With a week until Election Day, top Minneapolis mayoral candidates, AJ Awed, Jacob Frey, Kate Knuth and Sheila Nezhad, began making their final pitches to voters in an online debate Monday.
The three challengers continued to blast Mayor Frey's leadership, saying he has failed residents, while Frey defended his work the last four years in the hourlong forum hosted by WCCO-TV.
The four candidates, whom WCCO determined to be front-runners in the Nov. 2 race among 17 people vying for the job, defended their stances on three controversial charter amendments on the ballot and also how their past votes or talking points conflict with current campaigns.
In 2017, Frey told voters not to re-elect then-Mayor Betsy Hodges because of the increase in violent crime and worsening police-community relationships. He was asked by moderators if the same argument could be made in his re-election now.
"We did have two years of unprecedented progress when I took office and, yes, the last two years have been unprecedented, they've been unpredictable. ... Through it all, we've told the truth, we've charted an honest and clear path for the city," said Frey, 40, who lives in the Nicollet Island-East Bank neighborhood.

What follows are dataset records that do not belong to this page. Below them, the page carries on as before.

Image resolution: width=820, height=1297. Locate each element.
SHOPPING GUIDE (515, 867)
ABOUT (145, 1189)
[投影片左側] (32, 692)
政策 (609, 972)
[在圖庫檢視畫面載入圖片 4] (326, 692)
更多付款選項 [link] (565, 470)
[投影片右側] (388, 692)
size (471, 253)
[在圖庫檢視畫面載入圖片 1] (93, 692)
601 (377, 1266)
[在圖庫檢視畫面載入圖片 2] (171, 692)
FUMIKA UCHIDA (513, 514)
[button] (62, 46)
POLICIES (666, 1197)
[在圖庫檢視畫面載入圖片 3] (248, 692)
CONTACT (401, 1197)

Awed, 30, a court mediator who lives in the Marcy-Holmes neighborhood, opposes the policing amendment that would replace the Police Department with a new public safety department, but he called for abolishing police when he ran for City Council last year.
"The major elephant in the room for me is communities of color's voices are not being centered, and in good conscience I could not support that," he said of the measure.
WCCO reporter Esme Murphy also asked Knuth, a business owner and former state representative from New Brighton, if it's inconsistent that she voted in 2012 at the Legislature against the civilian review of the Minneapolis Police Department and now supports the policing charter amendment.